Miran Karaman'dan Kaçırılma Günü

Güneş yeni doğarken uykumdan bağırış çağırış sesleriyle uyandım. Üstüme dolaptan rastgele çıkardığım bir şeyleri geçirip en alt katta inmeye başladım. Tüm konak toplanmıştı. Annem "Rozerinn" diye ağlayıp feryat ediyor. Kız kardeşim Zelal ise kolundan tutup sakinleştirmeye çalışıyordu. Acaba kardeşim Rozerin'e bir şey mi olmuştu? Endişeyle konuştum "Dayê bir şey mi oldu Rozerin'e?" diye sorarken söze babam girdi "Akkan aşiretinden Rohat Ağa'nın oğlu Aram kaçırmış oğul. De git hazırlan da bulalım o kansızı." dedi babam. Aram Akkan, zaten Rozerin'in ona sevdalı olduğundan şüpheliydim ama şerefsiz doğru dürüst istemek yerine kaçırmış. Acaba bulursak ne sonuca varır bu iş diye düşünerek hazırlanıp onları aramaya başladık.

Babam Rozerin'i öldürtmezdi kıyamazdı ve buna izin vermezdim. Bu iş berdelle sonuçlanacak gibi duruyordu. Sen git hayatın boyunca evlenmeyi aklının ucundan bile geçirme sonra bir kansız gelsin kız kardeşini istemek yerine kaçırsın. Ben birini sevebilir miyim bilemiyorum hiç öyle bir şey hissetmedim daha önce daha çok ailenin tek erkek çocuğu olmanın yükünü ve sorumluluğunu taşıdım. Şirketi yönettim, töre denen şeye göre verilmesi gereken kararları kimsenin canı yanmayacak şekilde sonuçlandırmaya çalıştım. Ama benim bu soğuk kalbimde bir kadına yer var mı bilemiyorum. Bildiğim kadarıyla da Rohat Ağa'nın kızı da yoktu. Umarım bana eş olarak daha küçük bir çocuğu seçip hayatını mahvetmezler. Bu töre şeyini gerçekten çok saçma buluyorum ama maalesef şuan bunu sürdüren aşiretlerin başında geliyoruz. Artık eskisi kadar olmasa da hâlâ devam ediyor. Keşke bir gün gelse ve artık bu kural diye bahsedilen insanlara acı yaşatmak dışında hiçbir şeye yaramayan töre tamamen bitse.

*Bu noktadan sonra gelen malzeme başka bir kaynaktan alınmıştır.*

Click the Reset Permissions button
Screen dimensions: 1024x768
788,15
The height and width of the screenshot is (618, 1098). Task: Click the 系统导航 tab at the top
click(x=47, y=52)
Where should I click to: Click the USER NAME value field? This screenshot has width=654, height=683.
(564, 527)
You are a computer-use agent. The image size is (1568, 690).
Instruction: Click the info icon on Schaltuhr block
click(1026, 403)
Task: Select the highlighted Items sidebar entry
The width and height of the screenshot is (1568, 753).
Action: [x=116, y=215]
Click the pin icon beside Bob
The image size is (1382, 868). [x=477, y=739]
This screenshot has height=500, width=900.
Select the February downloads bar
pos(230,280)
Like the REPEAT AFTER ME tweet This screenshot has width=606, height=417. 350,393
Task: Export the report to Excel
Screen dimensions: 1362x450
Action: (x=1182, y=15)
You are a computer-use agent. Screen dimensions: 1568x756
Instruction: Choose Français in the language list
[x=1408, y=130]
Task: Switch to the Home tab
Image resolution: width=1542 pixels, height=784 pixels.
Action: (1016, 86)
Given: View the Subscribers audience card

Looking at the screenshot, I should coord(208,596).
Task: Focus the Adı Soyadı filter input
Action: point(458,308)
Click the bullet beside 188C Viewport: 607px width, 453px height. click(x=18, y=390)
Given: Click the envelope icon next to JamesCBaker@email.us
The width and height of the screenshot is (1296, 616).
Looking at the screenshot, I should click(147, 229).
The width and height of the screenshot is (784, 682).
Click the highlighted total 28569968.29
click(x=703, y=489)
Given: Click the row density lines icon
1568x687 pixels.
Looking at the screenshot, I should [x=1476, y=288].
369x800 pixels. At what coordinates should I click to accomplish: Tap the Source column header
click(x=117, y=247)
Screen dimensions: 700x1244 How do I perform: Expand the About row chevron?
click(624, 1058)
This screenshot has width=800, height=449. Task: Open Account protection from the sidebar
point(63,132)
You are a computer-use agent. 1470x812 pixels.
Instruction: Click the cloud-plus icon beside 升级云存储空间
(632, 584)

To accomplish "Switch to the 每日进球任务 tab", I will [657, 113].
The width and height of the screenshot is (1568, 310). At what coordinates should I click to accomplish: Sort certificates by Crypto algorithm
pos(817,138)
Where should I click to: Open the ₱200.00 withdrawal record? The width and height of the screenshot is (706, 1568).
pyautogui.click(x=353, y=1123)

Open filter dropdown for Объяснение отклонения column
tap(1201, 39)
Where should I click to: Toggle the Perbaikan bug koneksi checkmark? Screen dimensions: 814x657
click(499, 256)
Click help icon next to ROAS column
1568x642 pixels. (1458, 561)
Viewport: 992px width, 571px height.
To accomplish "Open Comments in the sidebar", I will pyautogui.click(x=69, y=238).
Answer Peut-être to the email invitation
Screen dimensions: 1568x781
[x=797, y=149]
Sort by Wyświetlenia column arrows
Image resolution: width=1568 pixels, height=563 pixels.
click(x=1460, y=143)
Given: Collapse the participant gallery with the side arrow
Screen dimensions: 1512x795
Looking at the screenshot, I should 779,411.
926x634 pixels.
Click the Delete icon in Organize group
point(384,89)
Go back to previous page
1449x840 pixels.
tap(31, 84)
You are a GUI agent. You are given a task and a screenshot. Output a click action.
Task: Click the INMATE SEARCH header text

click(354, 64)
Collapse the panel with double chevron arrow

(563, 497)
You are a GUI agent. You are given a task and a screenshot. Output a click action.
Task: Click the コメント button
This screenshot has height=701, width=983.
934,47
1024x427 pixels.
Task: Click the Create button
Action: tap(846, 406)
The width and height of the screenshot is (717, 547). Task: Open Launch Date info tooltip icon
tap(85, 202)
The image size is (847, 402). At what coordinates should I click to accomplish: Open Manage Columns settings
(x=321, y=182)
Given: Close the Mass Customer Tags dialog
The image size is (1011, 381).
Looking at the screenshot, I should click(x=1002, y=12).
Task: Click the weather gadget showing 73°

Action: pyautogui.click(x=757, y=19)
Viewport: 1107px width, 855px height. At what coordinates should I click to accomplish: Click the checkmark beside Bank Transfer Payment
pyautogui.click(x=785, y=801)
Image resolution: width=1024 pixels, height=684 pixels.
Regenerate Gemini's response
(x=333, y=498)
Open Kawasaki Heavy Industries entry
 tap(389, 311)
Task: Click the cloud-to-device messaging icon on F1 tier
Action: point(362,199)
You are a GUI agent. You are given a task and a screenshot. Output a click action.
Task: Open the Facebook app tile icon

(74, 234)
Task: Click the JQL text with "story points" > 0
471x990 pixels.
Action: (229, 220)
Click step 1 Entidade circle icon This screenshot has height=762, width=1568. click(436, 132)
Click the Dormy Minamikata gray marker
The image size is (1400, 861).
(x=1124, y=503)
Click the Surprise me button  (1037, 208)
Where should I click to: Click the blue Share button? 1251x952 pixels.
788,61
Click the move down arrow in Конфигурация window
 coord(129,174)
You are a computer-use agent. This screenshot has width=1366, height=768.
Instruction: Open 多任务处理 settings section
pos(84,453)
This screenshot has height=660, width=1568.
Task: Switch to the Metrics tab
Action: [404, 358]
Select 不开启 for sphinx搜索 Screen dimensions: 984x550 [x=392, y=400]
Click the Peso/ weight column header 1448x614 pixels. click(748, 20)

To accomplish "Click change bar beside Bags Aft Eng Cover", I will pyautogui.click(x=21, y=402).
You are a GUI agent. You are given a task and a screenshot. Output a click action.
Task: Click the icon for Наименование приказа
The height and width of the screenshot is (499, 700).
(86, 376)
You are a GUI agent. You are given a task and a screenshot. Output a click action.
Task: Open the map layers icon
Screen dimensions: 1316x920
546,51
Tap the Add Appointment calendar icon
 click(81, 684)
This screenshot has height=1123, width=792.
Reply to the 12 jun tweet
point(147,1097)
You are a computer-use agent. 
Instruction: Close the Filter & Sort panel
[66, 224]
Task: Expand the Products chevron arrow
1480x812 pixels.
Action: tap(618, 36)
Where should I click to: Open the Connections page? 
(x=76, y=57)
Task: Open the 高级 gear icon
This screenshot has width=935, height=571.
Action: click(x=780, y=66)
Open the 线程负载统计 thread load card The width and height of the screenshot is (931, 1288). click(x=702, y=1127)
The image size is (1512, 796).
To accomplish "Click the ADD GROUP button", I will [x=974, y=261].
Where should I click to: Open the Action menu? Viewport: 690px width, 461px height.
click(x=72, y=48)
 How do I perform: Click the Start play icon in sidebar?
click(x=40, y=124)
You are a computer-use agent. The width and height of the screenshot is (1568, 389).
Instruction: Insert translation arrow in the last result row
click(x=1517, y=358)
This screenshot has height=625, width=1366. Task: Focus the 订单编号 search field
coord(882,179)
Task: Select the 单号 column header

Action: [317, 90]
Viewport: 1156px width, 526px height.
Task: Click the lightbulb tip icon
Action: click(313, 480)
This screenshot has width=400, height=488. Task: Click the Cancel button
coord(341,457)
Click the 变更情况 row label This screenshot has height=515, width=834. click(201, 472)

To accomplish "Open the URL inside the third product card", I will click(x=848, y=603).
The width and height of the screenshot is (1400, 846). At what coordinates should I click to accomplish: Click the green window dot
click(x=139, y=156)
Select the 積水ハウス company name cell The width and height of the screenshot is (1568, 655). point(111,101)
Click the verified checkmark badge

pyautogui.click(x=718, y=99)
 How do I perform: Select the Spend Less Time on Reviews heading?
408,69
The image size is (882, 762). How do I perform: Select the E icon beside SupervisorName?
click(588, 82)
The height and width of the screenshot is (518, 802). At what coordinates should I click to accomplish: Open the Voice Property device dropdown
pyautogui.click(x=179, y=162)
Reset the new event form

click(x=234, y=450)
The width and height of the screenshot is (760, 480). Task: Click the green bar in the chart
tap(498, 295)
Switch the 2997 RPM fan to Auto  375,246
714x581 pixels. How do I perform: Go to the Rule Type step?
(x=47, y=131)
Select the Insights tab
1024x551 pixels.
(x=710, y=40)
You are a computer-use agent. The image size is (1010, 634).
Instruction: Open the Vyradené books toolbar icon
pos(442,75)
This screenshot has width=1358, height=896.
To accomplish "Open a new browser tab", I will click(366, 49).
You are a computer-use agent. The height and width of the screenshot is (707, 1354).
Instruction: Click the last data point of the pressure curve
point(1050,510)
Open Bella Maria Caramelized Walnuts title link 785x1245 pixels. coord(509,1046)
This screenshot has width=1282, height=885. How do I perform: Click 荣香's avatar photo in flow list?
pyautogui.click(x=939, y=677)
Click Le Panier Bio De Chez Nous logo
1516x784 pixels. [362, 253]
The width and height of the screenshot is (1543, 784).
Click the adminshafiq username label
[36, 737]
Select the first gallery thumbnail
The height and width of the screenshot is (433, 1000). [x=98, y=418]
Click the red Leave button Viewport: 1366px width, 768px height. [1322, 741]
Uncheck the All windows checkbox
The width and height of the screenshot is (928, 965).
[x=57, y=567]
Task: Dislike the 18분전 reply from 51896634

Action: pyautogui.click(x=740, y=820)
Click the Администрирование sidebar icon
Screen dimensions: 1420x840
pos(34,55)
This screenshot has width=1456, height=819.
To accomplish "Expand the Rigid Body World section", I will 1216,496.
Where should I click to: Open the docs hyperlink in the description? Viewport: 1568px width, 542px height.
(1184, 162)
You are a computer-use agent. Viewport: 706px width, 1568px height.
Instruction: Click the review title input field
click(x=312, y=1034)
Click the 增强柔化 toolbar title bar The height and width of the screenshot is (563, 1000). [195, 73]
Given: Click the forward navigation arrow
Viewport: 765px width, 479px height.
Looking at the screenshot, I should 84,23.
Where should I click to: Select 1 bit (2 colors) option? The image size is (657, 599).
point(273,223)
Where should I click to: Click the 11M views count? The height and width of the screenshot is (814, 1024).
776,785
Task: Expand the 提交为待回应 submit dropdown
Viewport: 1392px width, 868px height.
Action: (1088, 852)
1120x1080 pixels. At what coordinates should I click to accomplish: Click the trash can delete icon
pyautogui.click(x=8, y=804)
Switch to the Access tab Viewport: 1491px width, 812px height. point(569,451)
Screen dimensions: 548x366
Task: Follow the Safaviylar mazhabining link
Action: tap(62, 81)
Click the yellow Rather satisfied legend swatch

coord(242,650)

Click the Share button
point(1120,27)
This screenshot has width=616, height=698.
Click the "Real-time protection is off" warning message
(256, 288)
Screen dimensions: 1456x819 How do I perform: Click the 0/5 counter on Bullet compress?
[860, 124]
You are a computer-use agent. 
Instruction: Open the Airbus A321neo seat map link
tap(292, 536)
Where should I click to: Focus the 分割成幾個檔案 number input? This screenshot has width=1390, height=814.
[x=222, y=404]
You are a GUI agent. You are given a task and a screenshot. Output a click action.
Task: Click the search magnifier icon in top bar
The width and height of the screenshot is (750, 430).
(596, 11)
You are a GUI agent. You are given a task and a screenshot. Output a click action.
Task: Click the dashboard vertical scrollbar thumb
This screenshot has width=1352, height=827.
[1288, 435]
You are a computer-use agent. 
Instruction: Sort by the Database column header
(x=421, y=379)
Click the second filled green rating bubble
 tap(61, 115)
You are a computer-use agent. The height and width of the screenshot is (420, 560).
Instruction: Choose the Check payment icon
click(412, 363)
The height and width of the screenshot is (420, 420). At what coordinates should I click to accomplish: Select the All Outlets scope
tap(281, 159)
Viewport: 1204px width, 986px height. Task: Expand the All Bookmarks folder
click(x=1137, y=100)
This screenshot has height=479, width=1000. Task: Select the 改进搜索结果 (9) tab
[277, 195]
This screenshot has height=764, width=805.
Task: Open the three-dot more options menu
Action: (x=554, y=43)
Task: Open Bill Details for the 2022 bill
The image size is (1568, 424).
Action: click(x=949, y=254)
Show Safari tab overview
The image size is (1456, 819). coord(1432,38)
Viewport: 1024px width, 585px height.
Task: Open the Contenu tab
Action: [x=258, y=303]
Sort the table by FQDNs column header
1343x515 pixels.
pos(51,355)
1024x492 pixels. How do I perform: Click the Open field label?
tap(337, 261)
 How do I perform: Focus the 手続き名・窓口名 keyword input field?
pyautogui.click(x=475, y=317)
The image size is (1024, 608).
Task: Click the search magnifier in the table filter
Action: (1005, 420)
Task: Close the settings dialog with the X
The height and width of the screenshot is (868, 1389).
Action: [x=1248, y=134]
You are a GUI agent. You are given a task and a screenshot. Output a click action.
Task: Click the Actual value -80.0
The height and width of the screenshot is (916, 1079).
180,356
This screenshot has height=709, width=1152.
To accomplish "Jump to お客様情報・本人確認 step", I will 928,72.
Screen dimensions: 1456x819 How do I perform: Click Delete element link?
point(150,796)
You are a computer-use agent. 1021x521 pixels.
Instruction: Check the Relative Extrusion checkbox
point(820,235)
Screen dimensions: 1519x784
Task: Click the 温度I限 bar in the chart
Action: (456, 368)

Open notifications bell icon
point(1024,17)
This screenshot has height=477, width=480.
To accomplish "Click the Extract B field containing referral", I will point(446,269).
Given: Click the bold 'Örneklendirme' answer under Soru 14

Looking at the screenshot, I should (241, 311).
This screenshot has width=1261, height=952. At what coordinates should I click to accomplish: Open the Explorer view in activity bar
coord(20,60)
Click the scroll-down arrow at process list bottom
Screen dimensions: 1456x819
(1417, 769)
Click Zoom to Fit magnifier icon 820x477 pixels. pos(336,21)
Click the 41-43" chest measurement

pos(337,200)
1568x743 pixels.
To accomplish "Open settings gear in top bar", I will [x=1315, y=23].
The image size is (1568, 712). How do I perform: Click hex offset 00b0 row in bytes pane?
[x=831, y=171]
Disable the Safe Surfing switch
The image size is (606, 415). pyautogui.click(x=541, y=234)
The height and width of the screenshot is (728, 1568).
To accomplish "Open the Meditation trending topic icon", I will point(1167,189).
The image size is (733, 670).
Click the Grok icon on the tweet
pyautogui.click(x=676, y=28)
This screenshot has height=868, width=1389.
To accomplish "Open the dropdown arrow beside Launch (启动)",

Bunları düşünerek araba sürerken telefonum çaldı. Adamlarım Rozerinleri bulmuşlardı oraya doğru sürmeye başladım. Görecek o Aram kansızı kardeşimi kaçırmak ne demekmiş. Direksiyonu sıkıp adamlarımın söylediği yere sürmeye devam ettim. Sonunda varınca arabadan inip kapıyı sertçe kapattım. Adamlar Aram'ı tutarken art arda yumruk indirmemle Rozerin önüme koşup Aram'a siper oldu. Elimde olmayarak "Rozerin çık şu kansız adamın önünden!" diye bağırdım. O ise gözleri dolu bir şekilde "Bırayê mın yapma lütfen. Sen ona vurunca bana vurmuşsun gibi acısını kendimde hissediyorum." dedi. Hızlı nefesler alıp verirken "O zaman gelseydi seni adam akıllı isteseydi Rozerin. Evinden kız kaçırmak ne demek oluyor? Kaçırdığı için bunun nasıl sonuçlanacağını biliyorsun değil mi?" dedim. Kastettiğim şeyi anlamayarak ağlamaya başlayıp bana sardı küçük bedenini ve "Abi bizi öldürmeyeceksin değil mi? Hem babam böyle bir şeyi yaptırmaz değil mi?" dedi. Kollarımı ona sararak "Rozerin'im tabii ki böyle bir şey olmayacak ama abin hiç tanımadığı biriyle evlenecek muhtemelen. Belki de Zelal yaşında ya da Zelal den küçük biriyle yani bir kızın hayatını altüst edecekler. Sizin yaptığınız hata buna sebep olacak. O kızın yerinde olduğunu düşün ve bana söyle Aram Bey'in yaptığı şeyin kabul edilebilir bir tarafı var mı?" dedim.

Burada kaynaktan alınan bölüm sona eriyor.